Three months ago I was checking the obituaries again to see if my Dad was among them and I found a phone number for his wife.  Without even thinking about it I dialed the number. She answered! Shit!

Me: Is this Barbara Spicer

Barbara: Yes…

Me: Are you married to Doug Spicer?  Is he alive?

Barbara: (now a bit suspicious) Yes, who is this?

Me: This is DeAnne Spicer.

Barbara: Hold on a minute.  Doug, take the phone, it’s DeAnne Spicer.

Me: No! Fuck, fuck, fuck.

Dad: Hello.

Me: (beginning to cry) Are you my Dad?

Dad: Yes.

Me: Are you sober?

That’s the first thing I asked. The conversation was going to end if the answer was no. I was about to ask him if he voted for Trump but I decided it could wait.  And I started sobbing. “I don’t care what you’ve done! I don’t care where you’ve been! I forgive you and I love you!”

When I told this story to my friend Wendy, she said, “Way to go, Poker Face.”

I asked if I could come see him.  And four days later I was sitting in his home. He has had a very difficult time with alcohol, but has been sober fifteen years.  I think he’s done it by never leaving his house. He looks the same and sounds the same, only older.
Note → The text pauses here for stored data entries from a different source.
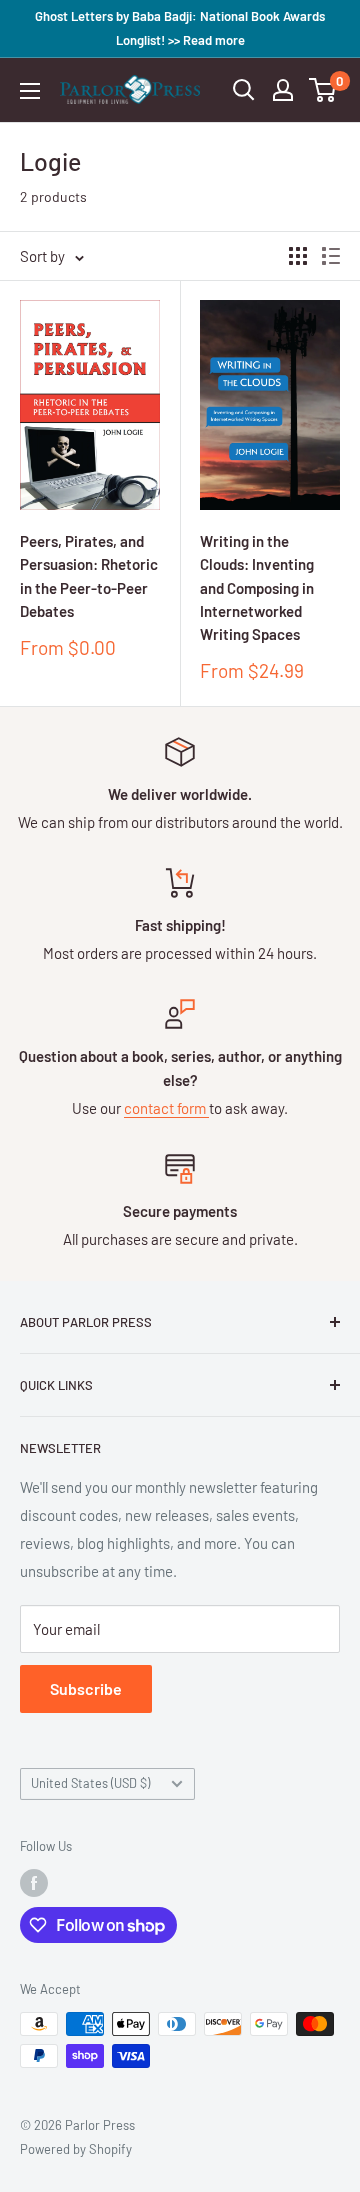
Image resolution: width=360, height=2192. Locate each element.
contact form (166, 1108)
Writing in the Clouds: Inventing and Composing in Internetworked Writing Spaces (257, 587)
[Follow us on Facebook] (34, 1883)
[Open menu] (30, 91)
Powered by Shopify (76, 2149)
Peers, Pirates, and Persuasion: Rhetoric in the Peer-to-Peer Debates (89, 576)
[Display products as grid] (298, 256)
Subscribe (86, 1688)
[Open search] (244, 90)
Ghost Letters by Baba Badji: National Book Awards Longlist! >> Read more (180, 28)
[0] (323, 90)
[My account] (283, 90)
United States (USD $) (90, 1783)
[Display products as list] (331, 256)
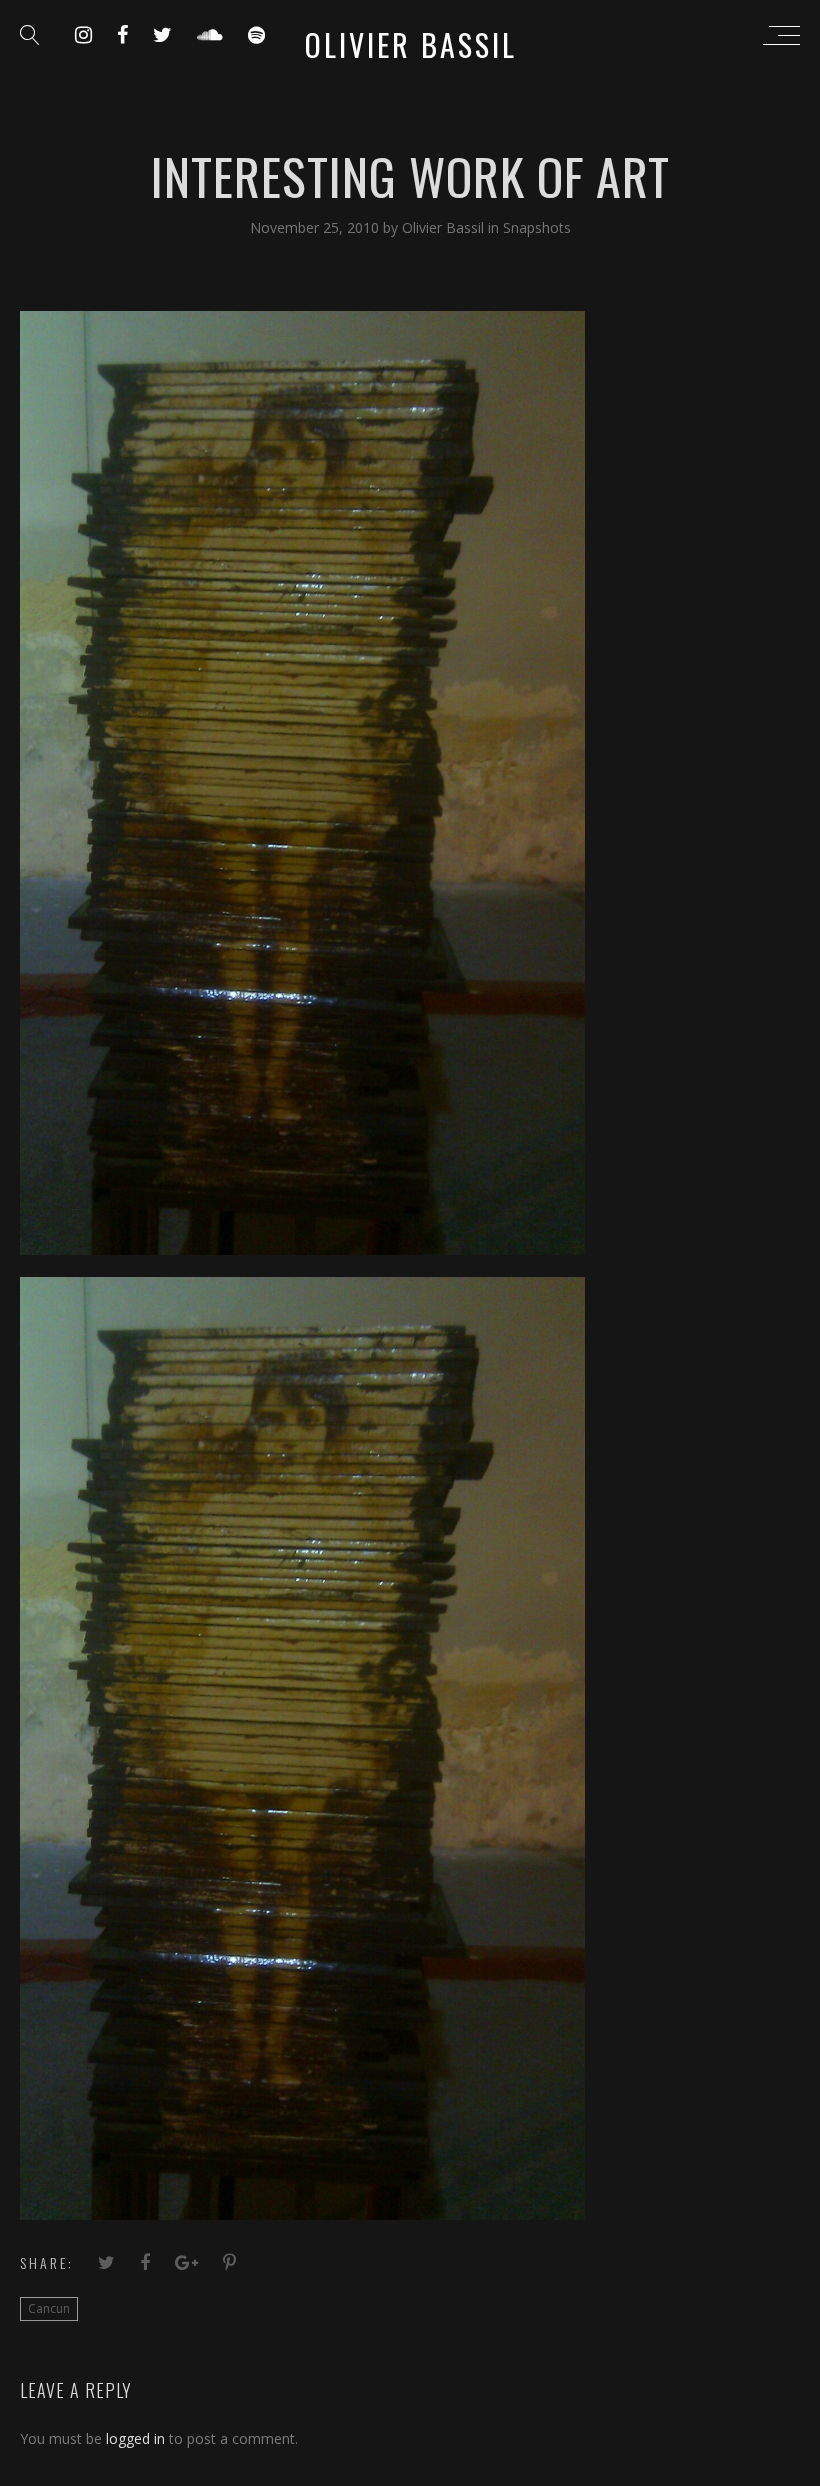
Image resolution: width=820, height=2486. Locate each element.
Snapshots (537, 227)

He was never abusive to me in any way, or I would not have gone.  I should say he was not intentionally abusive, but It does affect your developing psyche somewhat when as a twelve-year-old you can yell at your six-feet-tall, two -hundred-twenty-pound dad and tell him to “Turn off the stove before you burn the house down.“  Or, “Put the baby down and go to bed. You’re drunk.” He always did what I said, and that might explain why I am so bossy now. Still, I have memories of being young, before the alcohol took him over, and he was actually a good Dad. That’s the one I care to remember and that’s the Dad I went to visit.  FYI, he did not vote for Trump, thank God, and is still a card-carrying Democrat.

After our visit, I felt like a piece of me that had been missing was back in place.  I felt acknowledged by my father, and it made me feel whole. I know I would have been fine if it had never happened, but I am so grateful it did.  It’s like I was playing the CandyLand game of life and I pulled the ice cream bar which meant I could skip a whole bunch of steps toward healing. I was found.

The last time I spoke to my sister was to tell her I had found our dad.  I texted her afterward and told her to call me, but she never did. Then on December 10 I received the call I have been waiting for, I do not exaggerate, for forty-two years. My sister was in the hospital on a respirator.  She died three days later of multiple organ failure caused by Alcoholic Liver Damage. She was lost.

I knew this would happen, yet I am still having a hard time believing she died.  You expect your parents to die. You fear your children will die. How do you wrap your brain around losing a sibling?  When I got home yesterday a box with her ashes was on my kitchen counter. They mailed my sister to me in a box and she was on my counter.  What the fuck?

Those two burdens that I let define me – I was abandoned by my father and I have to save my sister – are gone.  Gone. So, now what? Who am I now, and what will fill all this new emotional space? I haven’t a clue.

For today, I will wait until my Mom is out of surgery, get her settled, and hang out with her a bit.  I like to talk to her when she has had medication because she says really stupid and funny things. Then tomorrow I’ll come back to take her home and get another visitor’s sticker. And then I’ll find all the other hospital stickers in my car and put them in my purse because I’m not saving them to stick them to anything.  Instead, this time when I leave the hospital I will throw them all in the trash.